In its Online Harms White Paper, the UK government stated that it is considering imposing liability on individual senior managers for major breaches of the new statutory duty of care. It stated that this could involve personal liability for civil fines or could “even” extend to criminal liability. Unsurprisingly, these proposals have been controversial.
In this post I will ask: is it appropriate to impose criminal liability in this context? In a separate post, my colleague Ben Packer considers how the Government’s proposal of civil liability for senior managers compares with the Senior Managers & Certification Regime that applies in financial services.
As I noted in my post on the recent DCMS report, in its initial response to the consultation, published on 12 February 2020, the Government acknowledged that there had been a spectrum of views on appropriate sanctions. It noted that discussions with industry and civil society groups had raised:
- the risk of potential negative impacts on the attractiveness of the UK tech sector;
- concerns that the approach may unduly penalise individuals for content often originating from third parties, who may not be affected by the sanctions; and
- concerns about risks to freedom of expression and the potential impact of censorship associated with enforcement powers.
These are all key issues, but, in relation to criminal liability, a threshold question should also be asked: is it appropriate to impose criminal liability in this context?
Do senior managers deserve the stigma of a criminal conviction?
The Law Commission published a consultation paper in 2010 titled 'Criminal Liability in Regulatory Contexts’. That paper is now ten years old, but many of the points raised are still relevant today. In that paper the Law Commission states that the criminal law should only be used to deal with those who “deserve the stigma” associated with a criminal conviction because they have “engaged in seriously reprehensible conduct”.
As we flagged here, the focus of the online harms regime will be on the systems and processes that an entity has in place. We don’t know exactly how any related criminal offence would be drafted, but, by way of example: has a nominated senior individual who works at an entity which has put in place no systems and controls to comply with its statutory duty of care “engaged in seriously reprehensible conduct” such that they “deserve the stigma” associated with a criminal conviction?
Many in the tech sector agree that online harms are a serious problem. I would argue that some of those perpetuating such harms online are, indeed engaging in “seriously reprehensible conduct”. However, this offence targets senior individuals employed at regulated entities which fail to put sufficient processes and controls in place. These entities will often be the ‘host’ of such content rather than the ‘creator’. Linking back to one of the issues which was raised with the government in response to the White Paper, it is here that the risk arises of unduly penalising individuals for content which often originates from third parties. Is the failure to put in place appropriate systems and controls sufficiently reprehensible?
For a specific senior individual to “deserve the stigma” associated with a criminal conviction, that individual must also have been in a sufficiently senior position to fulfil the duty in the first place. Ben Packer considers this issue in his post.
The Law Commission also makes the point that offences created to support the activities of regulatory agencies are often rarely used. It points to the cost, uncertainty and delay involved in pursuing criminal proceedings, in circumstances where the outcome could be little more than a fine, as reasons why such offences are little used. For a criminal offence to have any deterrent effect, it must be used sufficiently frequently to constitute a real threat of sanction. I think that is unlikely, particularly given the limited circumstances in which such a prosecution is likely to be appropriate.
What is Ofcom’s view?
Ofcom, as the regulator which is likely to be granted the enforcement powers, was asked by the DCMS for its views on criminal sanctions during the inquiry stage of the DCMS’s recent report. Dame Melanie Dawes, Ofcom Chief Executive, acknowledged that, while “Criminal sanction for criminal activities is incredibly important”, criminal sanctions are “very serious” and in her view “We would have to know that people are complicit in some way in the harm that is being perpetrated”. She clearly considered the issue to be a question for parliament. The DCMS went on to recommend that custodial sentences are available as a sanction under the new regime in its report.

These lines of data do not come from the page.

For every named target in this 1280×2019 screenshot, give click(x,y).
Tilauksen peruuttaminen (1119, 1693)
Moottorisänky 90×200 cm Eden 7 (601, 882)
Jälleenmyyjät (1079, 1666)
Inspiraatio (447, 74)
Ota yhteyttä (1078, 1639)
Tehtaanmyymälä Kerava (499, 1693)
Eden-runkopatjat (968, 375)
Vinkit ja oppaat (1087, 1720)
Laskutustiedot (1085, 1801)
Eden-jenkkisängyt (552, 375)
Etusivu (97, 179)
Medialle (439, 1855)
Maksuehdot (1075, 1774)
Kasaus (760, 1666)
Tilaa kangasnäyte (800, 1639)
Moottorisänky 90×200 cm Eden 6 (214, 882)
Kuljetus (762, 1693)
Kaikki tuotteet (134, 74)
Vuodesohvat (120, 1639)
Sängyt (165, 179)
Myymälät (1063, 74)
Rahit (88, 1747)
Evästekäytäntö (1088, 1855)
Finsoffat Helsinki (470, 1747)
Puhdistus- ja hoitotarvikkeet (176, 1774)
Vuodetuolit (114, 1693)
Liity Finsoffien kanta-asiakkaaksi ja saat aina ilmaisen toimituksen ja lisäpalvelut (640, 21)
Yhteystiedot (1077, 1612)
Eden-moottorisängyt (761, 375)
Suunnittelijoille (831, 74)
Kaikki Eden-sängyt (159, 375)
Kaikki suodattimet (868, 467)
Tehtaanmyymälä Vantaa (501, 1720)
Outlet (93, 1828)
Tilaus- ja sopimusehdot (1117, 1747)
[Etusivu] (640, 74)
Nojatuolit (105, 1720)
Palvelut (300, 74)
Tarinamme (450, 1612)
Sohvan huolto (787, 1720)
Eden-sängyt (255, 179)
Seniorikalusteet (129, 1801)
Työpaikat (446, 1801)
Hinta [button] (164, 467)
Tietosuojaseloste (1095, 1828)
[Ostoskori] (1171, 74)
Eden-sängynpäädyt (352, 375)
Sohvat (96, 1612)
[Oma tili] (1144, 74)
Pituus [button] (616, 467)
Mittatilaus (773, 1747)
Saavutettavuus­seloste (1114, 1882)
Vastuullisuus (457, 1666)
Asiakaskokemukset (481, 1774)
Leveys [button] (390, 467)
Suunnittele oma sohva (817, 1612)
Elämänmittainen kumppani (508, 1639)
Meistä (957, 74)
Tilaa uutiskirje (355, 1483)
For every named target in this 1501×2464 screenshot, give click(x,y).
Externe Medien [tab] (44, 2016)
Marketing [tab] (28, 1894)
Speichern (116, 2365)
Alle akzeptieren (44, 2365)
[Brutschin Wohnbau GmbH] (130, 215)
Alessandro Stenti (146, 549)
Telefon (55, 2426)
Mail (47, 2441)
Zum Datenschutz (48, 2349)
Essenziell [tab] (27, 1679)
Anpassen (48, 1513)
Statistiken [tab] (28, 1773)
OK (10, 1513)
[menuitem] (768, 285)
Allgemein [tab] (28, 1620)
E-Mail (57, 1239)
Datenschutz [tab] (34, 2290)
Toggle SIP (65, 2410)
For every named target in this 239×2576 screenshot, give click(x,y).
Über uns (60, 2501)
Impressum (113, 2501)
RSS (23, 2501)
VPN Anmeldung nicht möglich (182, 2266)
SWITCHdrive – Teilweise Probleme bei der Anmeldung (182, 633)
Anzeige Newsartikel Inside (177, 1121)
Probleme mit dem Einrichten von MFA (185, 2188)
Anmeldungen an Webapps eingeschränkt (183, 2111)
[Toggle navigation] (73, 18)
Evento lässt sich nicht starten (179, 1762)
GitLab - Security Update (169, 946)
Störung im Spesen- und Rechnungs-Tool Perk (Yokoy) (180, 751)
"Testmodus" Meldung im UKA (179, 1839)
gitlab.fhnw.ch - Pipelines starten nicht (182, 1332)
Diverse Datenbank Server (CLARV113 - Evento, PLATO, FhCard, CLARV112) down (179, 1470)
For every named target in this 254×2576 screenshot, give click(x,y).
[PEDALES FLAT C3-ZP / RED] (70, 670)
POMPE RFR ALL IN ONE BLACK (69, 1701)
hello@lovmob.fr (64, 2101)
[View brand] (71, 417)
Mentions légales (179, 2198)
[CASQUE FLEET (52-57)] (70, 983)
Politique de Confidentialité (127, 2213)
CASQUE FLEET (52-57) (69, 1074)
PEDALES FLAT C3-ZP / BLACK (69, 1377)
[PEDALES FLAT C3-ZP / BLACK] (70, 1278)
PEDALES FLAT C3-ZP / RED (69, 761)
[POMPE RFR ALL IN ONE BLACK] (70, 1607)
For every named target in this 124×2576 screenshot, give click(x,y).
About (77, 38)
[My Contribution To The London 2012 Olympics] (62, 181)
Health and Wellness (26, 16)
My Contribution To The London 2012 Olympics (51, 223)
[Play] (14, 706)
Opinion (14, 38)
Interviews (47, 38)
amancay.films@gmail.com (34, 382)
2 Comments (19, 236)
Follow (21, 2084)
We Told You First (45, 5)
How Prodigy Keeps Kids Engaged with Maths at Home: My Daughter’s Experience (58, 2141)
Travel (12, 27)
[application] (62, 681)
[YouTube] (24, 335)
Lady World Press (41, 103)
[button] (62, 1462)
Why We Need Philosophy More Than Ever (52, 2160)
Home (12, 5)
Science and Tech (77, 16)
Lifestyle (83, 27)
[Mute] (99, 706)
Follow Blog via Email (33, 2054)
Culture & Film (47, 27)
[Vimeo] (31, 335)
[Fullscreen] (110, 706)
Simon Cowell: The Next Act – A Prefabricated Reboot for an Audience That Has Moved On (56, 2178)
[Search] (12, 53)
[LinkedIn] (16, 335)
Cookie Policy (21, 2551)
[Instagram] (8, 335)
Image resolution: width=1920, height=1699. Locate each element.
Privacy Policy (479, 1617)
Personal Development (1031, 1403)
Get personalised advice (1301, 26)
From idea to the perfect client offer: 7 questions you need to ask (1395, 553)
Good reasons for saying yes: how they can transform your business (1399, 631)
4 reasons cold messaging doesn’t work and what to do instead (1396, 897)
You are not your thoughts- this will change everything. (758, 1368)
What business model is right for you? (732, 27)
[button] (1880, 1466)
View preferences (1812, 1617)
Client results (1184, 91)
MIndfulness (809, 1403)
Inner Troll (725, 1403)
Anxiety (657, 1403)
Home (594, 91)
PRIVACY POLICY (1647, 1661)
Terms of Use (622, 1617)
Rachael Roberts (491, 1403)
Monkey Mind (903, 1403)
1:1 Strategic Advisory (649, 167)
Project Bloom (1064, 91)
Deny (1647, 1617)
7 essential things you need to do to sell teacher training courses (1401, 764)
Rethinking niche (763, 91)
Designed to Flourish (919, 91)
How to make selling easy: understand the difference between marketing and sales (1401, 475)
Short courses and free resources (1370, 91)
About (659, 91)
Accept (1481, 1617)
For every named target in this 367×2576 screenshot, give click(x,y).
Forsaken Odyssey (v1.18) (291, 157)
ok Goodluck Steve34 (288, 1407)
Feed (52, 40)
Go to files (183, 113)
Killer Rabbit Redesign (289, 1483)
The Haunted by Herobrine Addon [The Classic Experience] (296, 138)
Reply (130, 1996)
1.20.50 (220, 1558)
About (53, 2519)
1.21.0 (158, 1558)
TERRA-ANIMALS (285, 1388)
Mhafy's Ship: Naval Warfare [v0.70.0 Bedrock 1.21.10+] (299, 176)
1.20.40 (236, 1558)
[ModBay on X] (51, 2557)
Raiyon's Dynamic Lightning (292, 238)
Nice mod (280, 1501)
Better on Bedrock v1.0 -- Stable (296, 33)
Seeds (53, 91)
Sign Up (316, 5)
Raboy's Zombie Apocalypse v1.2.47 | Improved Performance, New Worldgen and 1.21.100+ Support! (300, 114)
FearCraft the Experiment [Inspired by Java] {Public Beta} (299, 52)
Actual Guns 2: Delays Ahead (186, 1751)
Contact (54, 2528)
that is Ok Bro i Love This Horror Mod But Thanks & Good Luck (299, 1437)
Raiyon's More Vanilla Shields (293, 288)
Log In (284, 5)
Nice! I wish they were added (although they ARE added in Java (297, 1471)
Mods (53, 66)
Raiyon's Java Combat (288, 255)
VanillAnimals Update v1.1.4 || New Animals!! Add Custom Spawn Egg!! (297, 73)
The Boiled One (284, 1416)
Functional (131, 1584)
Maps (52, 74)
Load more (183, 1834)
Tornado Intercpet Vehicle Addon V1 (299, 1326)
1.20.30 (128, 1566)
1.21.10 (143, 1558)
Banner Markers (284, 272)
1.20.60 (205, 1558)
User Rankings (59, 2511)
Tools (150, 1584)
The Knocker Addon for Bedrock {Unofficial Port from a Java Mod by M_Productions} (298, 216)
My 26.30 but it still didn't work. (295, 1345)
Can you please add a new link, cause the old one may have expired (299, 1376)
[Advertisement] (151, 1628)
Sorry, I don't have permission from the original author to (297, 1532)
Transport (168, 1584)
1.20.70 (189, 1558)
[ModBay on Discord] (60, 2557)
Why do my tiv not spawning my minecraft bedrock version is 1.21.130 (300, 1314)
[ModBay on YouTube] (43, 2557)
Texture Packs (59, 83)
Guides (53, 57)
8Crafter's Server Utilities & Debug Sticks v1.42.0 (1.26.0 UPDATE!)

Awaiting the Government’s proposals
The Government’s proposals also contemplate civil liability for senior managers. In his post, my colleague Ben Packer contrasts his experience of the Senior Managers and Certification Regime that applies in financial services with those proposals.
The government’s full response to the consultation is due in autumn. Senior managers at in-scope firms should be keeping a keen eye out for publication.
59. Senior manager liability emerged as an area of concern. Discussions with industry highlighted the risk of potential negative impacts on the attractiveness of the UK tech sector. Further concerns emerged that this approach may unduly penalise individuals for content often originating from other third-parties who would not be adversely affected by the sanctions, unless the regime proposed is able to account for these. With regard to further powers, industry representatives felt that the regulator should fulfill a supervisory function and look to support compliance in the first instance.